If you’ve never seen the film version of “A Christmas Story” (which is broadcast on TNT 24 hours straight every Christmas), the plot concerns Ralphie (charmingly played for Theatre IV by Eric Pastore), a boy growing up in 1938 Indiana whose greatest desire is to get a BB gun for Christmas.

The surreal feel of Mercedes Schaum’s set design blends nicely with Ralphie’s child-view of the world, pulling the audience into the humor of the show with wacky-shaped windows and schoolroom set pieces.

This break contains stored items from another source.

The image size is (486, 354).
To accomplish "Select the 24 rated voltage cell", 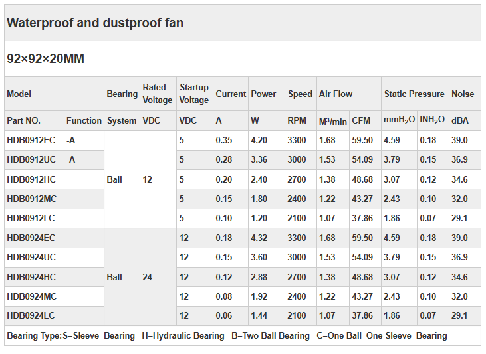I will (x=148, y=277).
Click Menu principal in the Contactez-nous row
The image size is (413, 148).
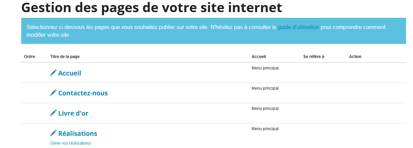click(x=265, y=88)
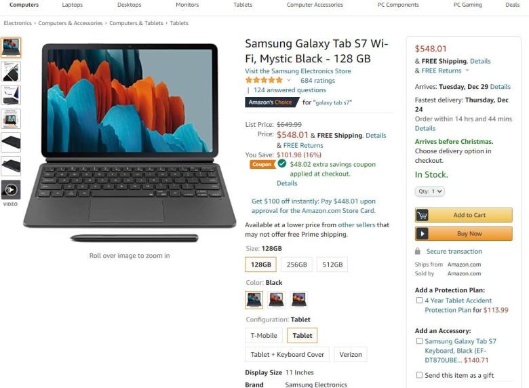Open the Qty quantity dropdown
529x388 pixels.
(430, 191)
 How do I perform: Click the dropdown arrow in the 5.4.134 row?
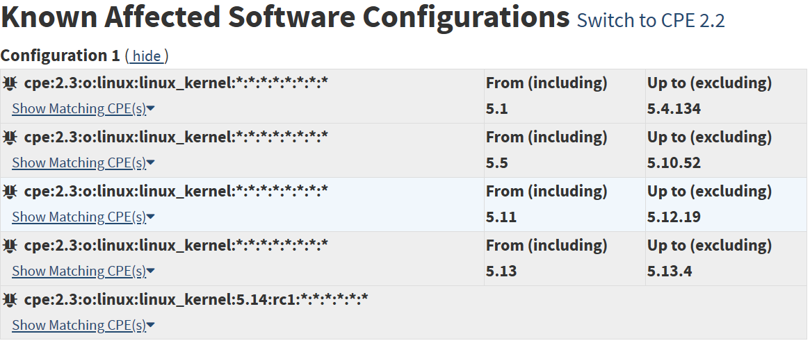click(x=151, y=109)
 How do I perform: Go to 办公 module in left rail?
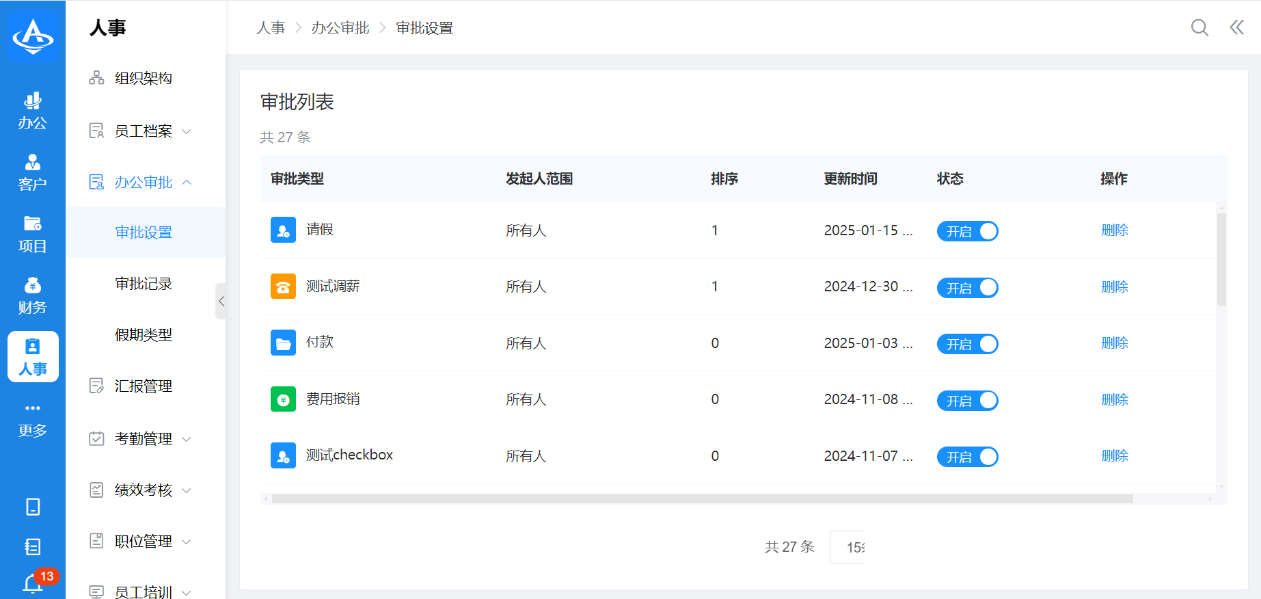click(33, 111)
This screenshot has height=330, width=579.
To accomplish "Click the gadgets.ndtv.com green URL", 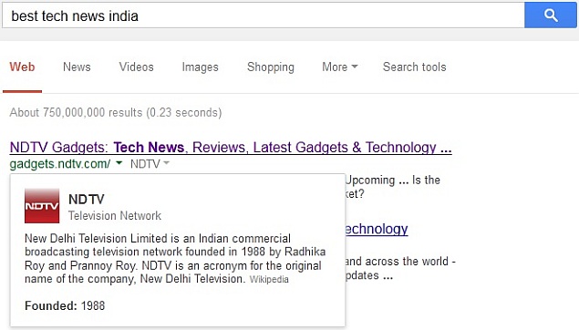I will click(x=60, y=164).
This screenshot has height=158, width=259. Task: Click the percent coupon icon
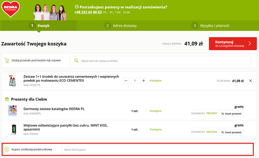pos(7,149)
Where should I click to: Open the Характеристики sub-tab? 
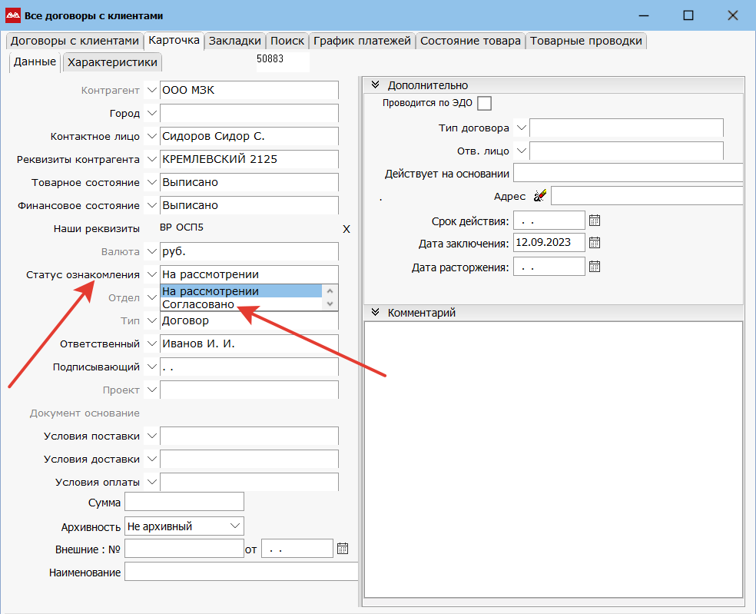tap(112, 62)
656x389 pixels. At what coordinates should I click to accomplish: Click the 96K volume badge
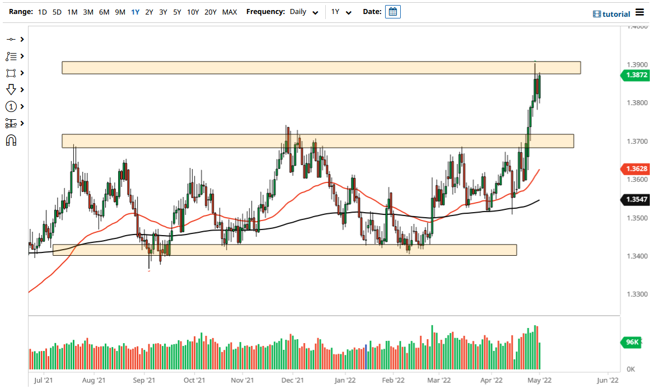(x=631, y=342)
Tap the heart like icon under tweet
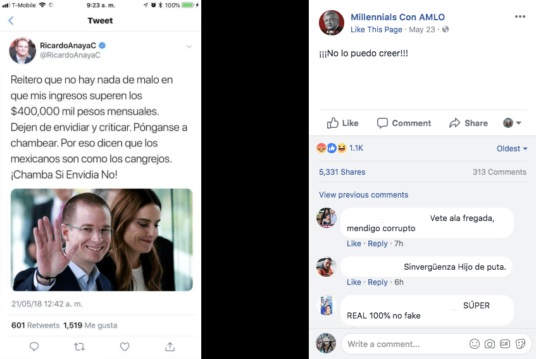536x359 pixels. 125,346
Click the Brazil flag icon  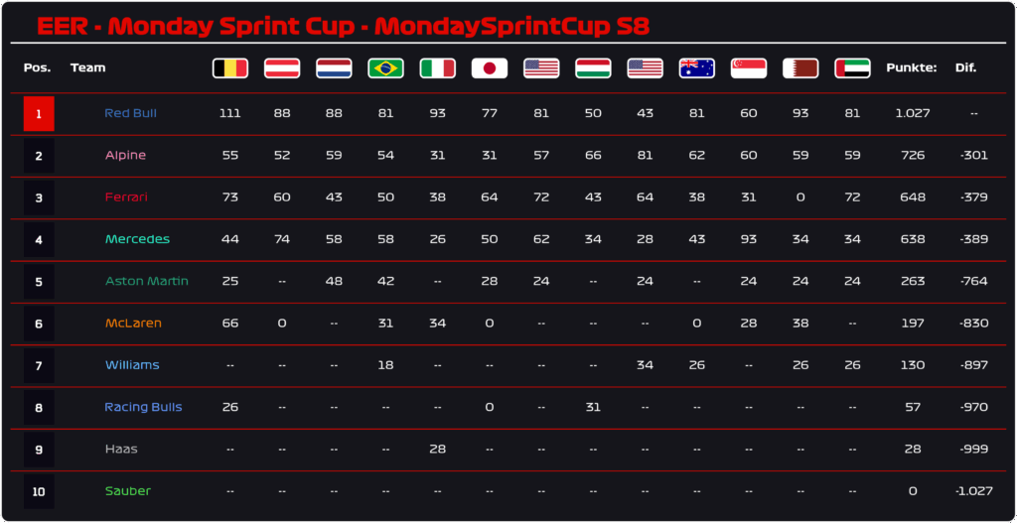(386, 68)
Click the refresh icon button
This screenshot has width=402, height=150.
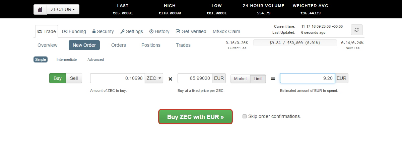pos(356,30)
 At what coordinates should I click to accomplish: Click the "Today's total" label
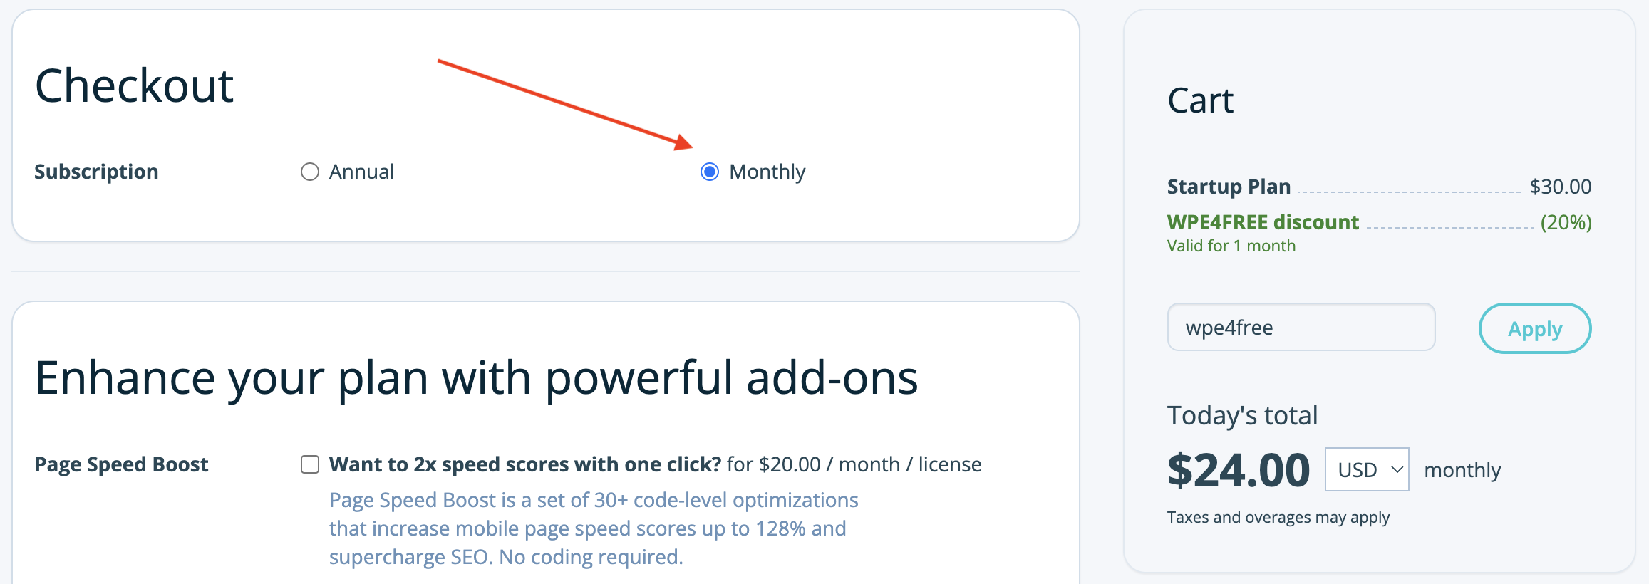point(1242,415)
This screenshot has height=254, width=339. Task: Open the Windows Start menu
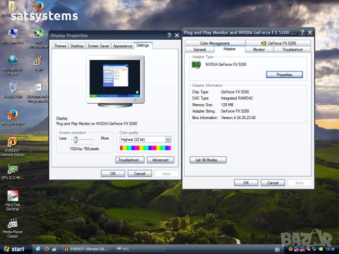(14, 249)
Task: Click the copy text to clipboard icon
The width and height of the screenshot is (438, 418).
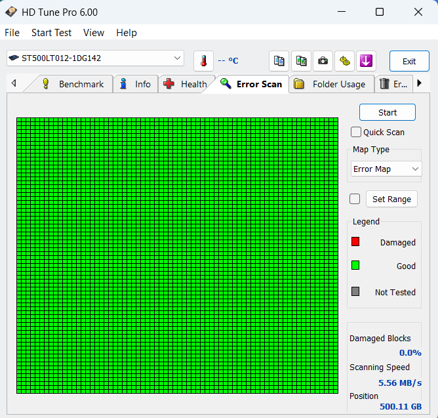Action: (279, 60)
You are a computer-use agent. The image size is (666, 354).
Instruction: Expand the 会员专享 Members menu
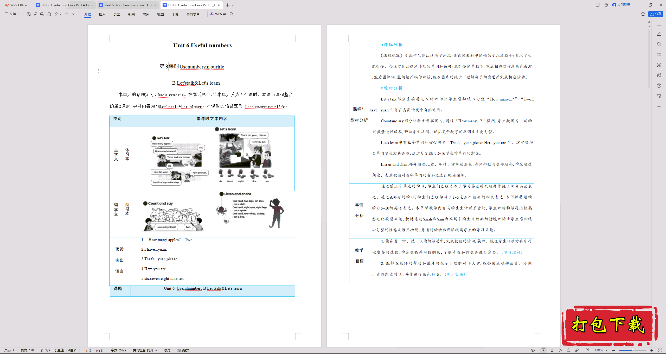pyautogui.click(x=192, y=14)
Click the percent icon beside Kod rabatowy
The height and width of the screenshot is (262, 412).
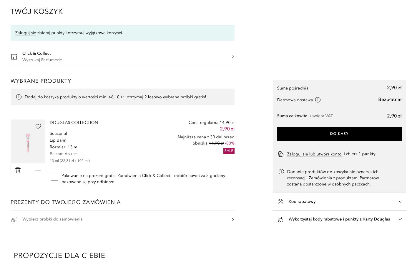[280, 202]
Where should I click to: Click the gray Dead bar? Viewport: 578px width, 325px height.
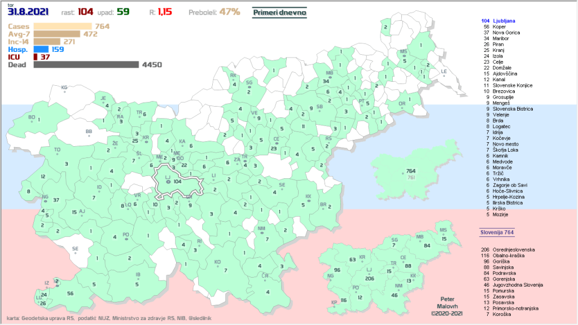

All of the adult actors vie with the children for a piece of this outrageous production, with standout performances by Julie Fulcher as Ralphie’s mother and Jacqueline Jones as Miss Shields, his teacher. If the major scenes have long been burned into your memory, it shouldn’t disappoint when Fulcher confronts the infamous leg lamp, burying her head in the couch cushions to scream in disgust at the placement of the thing in the front window by her proud husband. Jones is obviously having a ball as the prim Miss Shields, giving a scene-stopping wicked-witch scream during a fantasy sequence.

The kids are all great too, but Pastore especially commands the stage. He wins repeated applause with his beautifully enunciated recitation of the infamous Red Ryder BB gun line — “an official Red Ryder, carbine action, 200-shot range model air rifle, with a compass in the stock and this thing which tells time” — and carries the show like the pro he is fast becoming.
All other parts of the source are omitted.